Лиза из бледной стала пунцовой.

- Н-е-ет, - нерешительно протянула она. - Говорили, был какой-то отряд… Или разбили, или ушел куда…

- А нет ли человека, который знает точно?

Лиза колебалась. Она боялась.

- Не бойся, Лиза. Я только жить у вас буду - и все… Мне нужен такой человек. И он есть, вижу по тебе.

Лиза сдалась. Она рассказала: в соседнем селе Борах, в километре отсюда, живет сапожник Степан Дибан. Говорят, он - партизан, но живет дома. Дом у него стоит даже не в селе, а чуть на отшибе, в лесу. Добротный дом, Степан хороший сапожник. Только сейчас некому и не из чего шить модельную обувь. До войны он был активистом в своем селе.

- Большая у него семья?

Лиза сказала:

- Нет, вдвоем с женой.

У меня от волнения ладони задрожали - это же то, что мне нужно.

- Как мне его найти, Лиза? Самой пойти? Он, может, разговаривать с незнакомой не захочет?

Лиза еще поколебалась, но теперь совсем немного.

- Я приведу его к вам, Марина.

- Это не опасно?

- Нет. Он и прежде к моему ходил. И потом навещал - спросит про нужду, помочь чем-нибудь.

Я расцеловала Лизу.

- Спасибо тебе.

Она улыбнулась, робко, виновато.

- Чего уж… Знаю, помочь тебе больше надо, а боюсь. Всего я боюсь, Марина. И всех. Скоро уж наши-то придут, а?

- Скоро, Лиза, может, очень скоро. Вот и давай им поможем.

Но прошла еще неделя. Лизе с трудом удалось пару раз вырваться в соседнее село - работала она с утра до вечера да еще батрачила в родительском доме на всех.

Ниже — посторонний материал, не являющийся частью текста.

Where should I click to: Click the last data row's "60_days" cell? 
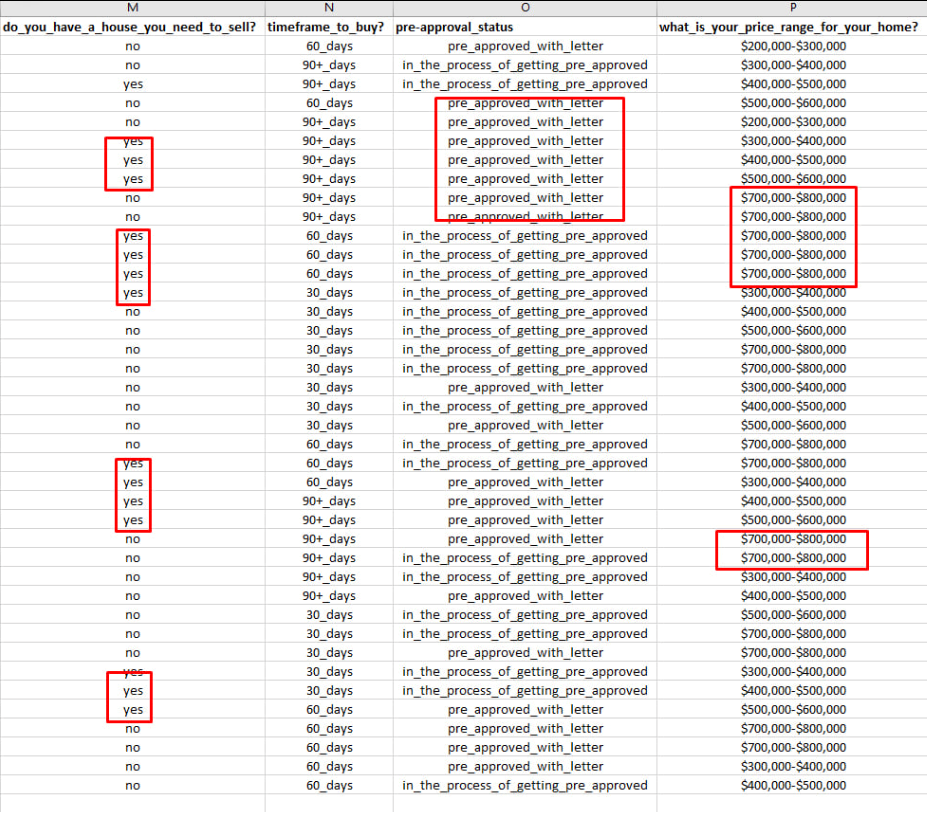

Василий все эти дни напролет пил. Совсем потерял человеческий облик. Пропивал наши деньги, выданные на разведку и на жизнь. Денег разведчикам давали много, чтобы не голодать, чтобы иметь возможность, когда необходимо, нанимать машины, приобретать вещи. Не случайно я была по легенде дочкой куркуля, уж "папа" выдал нам на дорогу. Деньги по положению находятся у руководителя.

Словом, Василий запил-загулял. На четвертый день к нам постучался жандарм. Сказал отцу Василия: если сынок не явится на прописку, его арестуют.

- Слышь, - сказал Василий. - Собирайся в жандармерию.